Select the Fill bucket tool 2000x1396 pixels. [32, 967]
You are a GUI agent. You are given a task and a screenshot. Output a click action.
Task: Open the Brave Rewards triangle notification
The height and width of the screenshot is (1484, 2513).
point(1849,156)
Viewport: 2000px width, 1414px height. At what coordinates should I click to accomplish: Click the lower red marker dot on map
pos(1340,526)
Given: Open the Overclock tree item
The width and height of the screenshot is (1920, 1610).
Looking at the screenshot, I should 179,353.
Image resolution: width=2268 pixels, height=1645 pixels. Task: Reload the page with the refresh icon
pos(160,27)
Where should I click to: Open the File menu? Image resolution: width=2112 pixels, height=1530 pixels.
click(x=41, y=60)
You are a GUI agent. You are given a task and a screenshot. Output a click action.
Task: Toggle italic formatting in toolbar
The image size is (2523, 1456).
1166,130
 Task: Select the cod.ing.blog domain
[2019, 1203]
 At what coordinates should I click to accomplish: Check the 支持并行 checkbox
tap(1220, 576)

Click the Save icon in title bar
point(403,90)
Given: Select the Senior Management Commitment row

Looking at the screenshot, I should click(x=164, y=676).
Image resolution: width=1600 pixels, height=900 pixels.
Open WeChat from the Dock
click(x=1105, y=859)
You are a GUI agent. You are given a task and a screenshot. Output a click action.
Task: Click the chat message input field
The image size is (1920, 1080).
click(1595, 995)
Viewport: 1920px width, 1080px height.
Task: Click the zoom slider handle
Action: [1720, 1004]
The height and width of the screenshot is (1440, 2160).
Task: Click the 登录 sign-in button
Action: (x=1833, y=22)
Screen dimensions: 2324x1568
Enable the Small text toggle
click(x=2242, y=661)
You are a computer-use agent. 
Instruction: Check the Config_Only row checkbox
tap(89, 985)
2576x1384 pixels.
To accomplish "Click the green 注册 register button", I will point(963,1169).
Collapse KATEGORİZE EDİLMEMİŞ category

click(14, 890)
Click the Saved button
____________
**What to produce**: Print nothing but the lines from the one that contains "Image resolution: width=1600" to the final line of the data, both included, exactly as they read.

**Exercise result**:
Image resolution: width=1600 pixels, height=900 pixels.
Open WeChat from the Dock
click(x=1105, y=859)
You are a GUI agent. You are given a task and a screenshot. Output a click action.
Task: Click the chat message input field
The image size is (1920, 1080).
click(1595, 995)
Viewport: 1920px width, 1080px height.
Task: Click the zoom slider handle
Action: [1720, 1004]
The height and width of the screenshot is (1440, 2160).
Task: Click the 登录 sign-in button
Action: (x=1833, y=22)
Screen dimensions: 2324x1568
Enable the Small text toggle
click(x=2242, y=661)
You are a computer-use agent. 
Instruction: Check the Config_Only row checkbox
tap(89, 985)
2576x1384 pixels.
To accomplish "Click the green 注册 register button", I will point(963,1169).
Collapse KATEGORİZE EDİLMEMİŞ category

click(14, 890)
Click the Saved button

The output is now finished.